===== Data shown
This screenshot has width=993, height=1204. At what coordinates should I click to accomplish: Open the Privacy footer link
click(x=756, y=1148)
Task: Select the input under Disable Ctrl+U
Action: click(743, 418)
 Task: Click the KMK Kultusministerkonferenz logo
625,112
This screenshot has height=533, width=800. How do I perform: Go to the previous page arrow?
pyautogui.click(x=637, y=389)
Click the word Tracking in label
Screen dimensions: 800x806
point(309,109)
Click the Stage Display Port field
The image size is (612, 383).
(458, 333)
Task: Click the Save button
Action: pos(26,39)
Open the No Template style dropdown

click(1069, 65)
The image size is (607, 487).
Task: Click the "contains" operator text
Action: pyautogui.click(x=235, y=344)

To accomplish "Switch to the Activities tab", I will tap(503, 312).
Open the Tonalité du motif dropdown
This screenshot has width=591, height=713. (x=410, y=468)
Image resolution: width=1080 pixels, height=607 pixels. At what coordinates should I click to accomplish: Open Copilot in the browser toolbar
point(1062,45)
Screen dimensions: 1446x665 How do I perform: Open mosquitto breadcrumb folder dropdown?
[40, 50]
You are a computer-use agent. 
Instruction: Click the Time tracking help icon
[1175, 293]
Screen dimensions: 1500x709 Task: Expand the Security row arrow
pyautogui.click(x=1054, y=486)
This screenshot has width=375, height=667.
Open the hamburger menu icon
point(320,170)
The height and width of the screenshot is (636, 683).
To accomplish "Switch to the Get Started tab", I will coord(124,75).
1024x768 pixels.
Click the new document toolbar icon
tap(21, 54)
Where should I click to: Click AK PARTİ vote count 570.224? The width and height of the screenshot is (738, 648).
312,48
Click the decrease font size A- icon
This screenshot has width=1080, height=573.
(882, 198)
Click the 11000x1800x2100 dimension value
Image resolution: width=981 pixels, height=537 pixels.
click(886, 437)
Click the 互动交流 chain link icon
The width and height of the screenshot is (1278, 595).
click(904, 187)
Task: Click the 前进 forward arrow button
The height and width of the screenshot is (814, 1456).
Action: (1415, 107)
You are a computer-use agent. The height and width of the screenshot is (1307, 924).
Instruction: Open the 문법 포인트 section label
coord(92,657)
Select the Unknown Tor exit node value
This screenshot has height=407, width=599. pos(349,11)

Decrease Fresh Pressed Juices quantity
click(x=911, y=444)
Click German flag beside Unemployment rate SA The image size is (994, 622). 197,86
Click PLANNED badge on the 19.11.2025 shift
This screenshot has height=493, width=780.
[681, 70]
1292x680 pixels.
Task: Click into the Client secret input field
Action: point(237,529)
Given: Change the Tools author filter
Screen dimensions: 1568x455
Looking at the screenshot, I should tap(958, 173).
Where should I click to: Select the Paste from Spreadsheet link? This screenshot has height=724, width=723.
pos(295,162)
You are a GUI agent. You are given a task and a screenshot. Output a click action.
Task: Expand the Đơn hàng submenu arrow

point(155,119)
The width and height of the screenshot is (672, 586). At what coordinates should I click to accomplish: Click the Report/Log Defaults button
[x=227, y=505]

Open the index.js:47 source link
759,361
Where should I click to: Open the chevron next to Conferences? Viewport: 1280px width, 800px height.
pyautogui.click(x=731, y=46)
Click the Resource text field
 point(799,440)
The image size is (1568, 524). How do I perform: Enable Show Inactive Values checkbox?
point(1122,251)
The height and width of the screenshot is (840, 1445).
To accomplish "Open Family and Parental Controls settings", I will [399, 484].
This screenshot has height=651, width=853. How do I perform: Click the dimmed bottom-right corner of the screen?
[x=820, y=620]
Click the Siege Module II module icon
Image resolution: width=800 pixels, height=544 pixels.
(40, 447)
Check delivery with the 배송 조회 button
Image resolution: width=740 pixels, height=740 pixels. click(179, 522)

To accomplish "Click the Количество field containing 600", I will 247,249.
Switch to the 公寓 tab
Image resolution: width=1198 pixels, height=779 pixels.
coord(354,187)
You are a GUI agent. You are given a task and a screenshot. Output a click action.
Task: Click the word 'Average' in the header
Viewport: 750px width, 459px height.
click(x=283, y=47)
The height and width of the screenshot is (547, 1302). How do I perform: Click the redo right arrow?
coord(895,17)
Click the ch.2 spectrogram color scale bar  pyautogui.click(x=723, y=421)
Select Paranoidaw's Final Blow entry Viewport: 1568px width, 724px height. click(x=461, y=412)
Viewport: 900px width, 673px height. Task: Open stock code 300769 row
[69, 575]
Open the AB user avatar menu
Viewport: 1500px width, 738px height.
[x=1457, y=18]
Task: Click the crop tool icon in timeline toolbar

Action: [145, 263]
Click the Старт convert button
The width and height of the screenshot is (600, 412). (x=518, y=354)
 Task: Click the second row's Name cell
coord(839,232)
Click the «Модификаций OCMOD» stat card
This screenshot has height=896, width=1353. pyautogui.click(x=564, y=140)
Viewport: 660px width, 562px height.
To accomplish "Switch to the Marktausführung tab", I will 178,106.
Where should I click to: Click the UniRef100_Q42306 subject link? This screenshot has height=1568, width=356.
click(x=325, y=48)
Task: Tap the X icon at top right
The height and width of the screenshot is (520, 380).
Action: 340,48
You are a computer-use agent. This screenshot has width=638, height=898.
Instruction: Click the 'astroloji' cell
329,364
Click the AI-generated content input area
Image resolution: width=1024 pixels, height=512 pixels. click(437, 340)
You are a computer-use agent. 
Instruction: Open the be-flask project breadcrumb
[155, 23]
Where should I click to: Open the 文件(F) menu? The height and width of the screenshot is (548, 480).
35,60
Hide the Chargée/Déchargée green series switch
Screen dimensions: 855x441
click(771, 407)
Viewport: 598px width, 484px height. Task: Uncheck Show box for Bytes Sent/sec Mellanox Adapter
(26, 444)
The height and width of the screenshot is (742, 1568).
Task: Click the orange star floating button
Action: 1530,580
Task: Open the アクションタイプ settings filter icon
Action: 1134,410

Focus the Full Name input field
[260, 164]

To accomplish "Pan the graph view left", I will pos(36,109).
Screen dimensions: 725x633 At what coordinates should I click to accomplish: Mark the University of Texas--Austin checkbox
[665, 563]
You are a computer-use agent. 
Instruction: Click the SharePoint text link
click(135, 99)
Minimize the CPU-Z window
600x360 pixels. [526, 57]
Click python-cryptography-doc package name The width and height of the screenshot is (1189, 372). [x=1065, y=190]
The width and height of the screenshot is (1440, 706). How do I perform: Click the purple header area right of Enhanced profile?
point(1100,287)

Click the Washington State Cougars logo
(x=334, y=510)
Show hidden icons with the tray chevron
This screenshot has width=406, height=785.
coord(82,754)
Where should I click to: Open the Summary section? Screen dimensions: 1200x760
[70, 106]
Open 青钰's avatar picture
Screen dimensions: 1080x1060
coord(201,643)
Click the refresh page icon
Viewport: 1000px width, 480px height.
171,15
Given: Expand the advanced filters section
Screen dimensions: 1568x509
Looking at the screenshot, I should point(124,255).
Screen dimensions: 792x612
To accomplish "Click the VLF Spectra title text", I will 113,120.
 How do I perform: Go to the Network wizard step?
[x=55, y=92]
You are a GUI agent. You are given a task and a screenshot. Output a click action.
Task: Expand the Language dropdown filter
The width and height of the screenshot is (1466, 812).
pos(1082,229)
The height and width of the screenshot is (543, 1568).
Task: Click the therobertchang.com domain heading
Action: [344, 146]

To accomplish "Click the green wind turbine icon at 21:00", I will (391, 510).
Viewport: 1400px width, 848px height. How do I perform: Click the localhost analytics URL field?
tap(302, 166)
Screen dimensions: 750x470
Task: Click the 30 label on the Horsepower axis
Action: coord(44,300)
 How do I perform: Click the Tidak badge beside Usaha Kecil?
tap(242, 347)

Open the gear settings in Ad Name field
==========
_The task_
Would you print exactly and only the lines of the material above that run from the line with "Open the hamburger menu icon" through the line with "Click the 11000x1800x2100 dimension value", both included?

_Solution for this exercise_
Open the hamburger menu icon
point(320,170)
The height and width of the screenshot is (636, 683).
To accomplish "Switch to the Get Started tab", I will coord(124,75).
1024x768 pixels.
Click the new document toolbar icon
tap(21, 54)
Where should I click to: Click AK PARTİ vote count 570.224? The width and height of the screenshot is (738, 648).
312,48
Click the decrease font size A- icon
This screenshot has width=1080, height=573.
(882, 198)
Click the 11000x1800x2100 dimension value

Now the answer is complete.